### TASK BRIEF
Copy each of the lines below that contains the word "computer".

****

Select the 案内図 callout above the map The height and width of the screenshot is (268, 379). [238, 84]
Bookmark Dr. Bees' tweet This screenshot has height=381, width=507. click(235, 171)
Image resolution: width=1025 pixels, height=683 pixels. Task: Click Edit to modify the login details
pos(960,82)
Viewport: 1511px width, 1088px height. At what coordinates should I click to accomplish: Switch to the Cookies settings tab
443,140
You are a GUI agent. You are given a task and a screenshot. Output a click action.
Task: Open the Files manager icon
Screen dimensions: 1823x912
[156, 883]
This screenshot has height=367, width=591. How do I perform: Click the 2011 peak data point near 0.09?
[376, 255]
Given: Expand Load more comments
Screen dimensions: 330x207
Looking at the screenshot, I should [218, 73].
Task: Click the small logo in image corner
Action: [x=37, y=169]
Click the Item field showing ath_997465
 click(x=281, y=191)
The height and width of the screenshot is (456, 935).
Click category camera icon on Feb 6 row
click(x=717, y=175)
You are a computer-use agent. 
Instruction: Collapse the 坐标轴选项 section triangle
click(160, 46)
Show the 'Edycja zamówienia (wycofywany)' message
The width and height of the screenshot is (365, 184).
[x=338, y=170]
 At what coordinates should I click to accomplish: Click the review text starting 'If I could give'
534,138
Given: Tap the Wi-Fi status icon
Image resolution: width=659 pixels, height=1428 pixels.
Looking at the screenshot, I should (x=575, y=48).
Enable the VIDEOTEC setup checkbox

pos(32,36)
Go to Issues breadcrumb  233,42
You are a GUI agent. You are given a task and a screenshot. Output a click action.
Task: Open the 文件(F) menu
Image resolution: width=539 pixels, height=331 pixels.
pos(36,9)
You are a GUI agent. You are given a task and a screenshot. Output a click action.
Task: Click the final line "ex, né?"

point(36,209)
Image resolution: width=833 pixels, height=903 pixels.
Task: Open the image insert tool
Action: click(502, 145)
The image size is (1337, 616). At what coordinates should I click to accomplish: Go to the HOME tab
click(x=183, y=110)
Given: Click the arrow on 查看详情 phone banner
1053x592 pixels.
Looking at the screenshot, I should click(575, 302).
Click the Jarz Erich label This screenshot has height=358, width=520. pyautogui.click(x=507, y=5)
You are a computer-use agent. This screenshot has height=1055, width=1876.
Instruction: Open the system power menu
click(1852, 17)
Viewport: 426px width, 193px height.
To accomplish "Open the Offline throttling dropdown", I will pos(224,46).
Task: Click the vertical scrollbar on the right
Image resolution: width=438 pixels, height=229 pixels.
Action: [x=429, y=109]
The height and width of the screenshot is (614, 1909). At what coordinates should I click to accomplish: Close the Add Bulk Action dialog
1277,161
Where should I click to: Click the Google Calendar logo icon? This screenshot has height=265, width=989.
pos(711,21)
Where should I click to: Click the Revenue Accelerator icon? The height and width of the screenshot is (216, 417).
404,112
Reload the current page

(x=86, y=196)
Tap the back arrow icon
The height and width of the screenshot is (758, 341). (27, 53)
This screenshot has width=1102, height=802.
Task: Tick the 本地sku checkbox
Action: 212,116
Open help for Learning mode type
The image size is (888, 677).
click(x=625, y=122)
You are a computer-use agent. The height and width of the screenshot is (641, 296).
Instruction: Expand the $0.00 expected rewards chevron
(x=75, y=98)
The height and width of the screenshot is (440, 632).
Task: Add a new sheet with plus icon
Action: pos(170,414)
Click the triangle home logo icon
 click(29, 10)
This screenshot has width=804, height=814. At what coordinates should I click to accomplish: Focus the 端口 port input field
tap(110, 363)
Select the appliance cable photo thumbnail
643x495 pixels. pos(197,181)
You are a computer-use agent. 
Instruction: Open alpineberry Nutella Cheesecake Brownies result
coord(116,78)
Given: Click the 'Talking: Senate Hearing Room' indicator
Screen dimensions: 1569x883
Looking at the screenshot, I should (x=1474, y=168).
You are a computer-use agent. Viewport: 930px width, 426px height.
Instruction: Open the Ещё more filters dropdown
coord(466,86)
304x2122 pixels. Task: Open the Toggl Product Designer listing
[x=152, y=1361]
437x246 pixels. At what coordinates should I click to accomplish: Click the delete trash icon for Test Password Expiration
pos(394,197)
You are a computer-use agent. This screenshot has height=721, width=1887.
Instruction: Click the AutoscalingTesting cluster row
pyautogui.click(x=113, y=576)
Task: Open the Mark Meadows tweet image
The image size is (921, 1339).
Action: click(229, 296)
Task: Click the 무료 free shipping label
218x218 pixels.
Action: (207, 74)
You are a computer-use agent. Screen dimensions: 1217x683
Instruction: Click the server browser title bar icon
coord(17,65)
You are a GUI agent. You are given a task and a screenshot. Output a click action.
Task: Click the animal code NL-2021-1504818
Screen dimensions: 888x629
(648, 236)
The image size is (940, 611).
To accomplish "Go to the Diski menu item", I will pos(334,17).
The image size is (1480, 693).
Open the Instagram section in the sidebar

****

### ANSWER IN FULL
You are a computer-use agent. 
You are a computer-use agent. This screenshot has height=1055, width=1876.
You are a computer-use agent. The height and width of the screenshot is (641, 296).
You are a computer-use agent. 
You are a computer-use agent. Viewport: 930px width, 426px height.
You are a computer-use agent. This screenshot has height=721, width=1887.
You are a computer-use agent. Screen dimensions: 1217x683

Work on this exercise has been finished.